Tally the lines of the records that contain the string "agent", then give the total and nothing more.

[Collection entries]
----
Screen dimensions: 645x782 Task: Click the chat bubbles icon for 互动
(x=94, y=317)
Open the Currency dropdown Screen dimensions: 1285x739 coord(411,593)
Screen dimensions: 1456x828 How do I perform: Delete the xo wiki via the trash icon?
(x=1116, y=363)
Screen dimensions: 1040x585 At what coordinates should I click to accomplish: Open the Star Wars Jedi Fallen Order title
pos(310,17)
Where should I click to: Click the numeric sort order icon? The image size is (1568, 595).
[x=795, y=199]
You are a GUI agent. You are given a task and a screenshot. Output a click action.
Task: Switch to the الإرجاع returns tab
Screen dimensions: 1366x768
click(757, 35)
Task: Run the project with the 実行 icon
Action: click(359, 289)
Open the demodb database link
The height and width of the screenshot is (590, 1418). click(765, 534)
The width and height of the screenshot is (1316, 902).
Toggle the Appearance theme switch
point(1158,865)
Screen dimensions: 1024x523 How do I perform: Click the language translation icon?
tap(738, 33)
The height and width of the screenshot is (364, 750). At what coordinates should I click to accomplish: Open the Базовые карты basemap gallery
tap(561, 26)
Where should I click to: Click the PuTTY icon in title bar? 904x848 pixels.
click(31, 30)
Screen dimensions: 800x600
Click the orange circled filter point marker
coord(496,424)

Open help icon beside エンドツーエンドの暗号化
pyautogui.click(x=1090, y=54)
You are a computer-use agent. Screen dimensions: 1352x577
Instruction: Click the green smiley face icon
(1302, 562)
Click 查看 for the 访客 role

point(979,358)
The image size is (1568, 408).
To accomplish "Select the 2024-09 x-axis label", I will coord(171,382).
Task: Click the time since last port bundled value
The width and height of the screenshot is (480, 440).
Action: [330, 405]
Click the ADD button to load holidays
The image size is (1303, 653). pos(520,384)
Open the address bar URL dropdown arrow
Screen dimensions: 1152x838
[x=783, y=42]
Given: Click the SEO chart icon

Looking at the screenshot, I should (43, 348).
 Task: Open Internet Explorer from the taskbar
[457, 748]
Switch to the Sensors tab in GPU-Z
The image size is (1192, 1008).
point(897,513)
----
● **Solution for this exercise**
2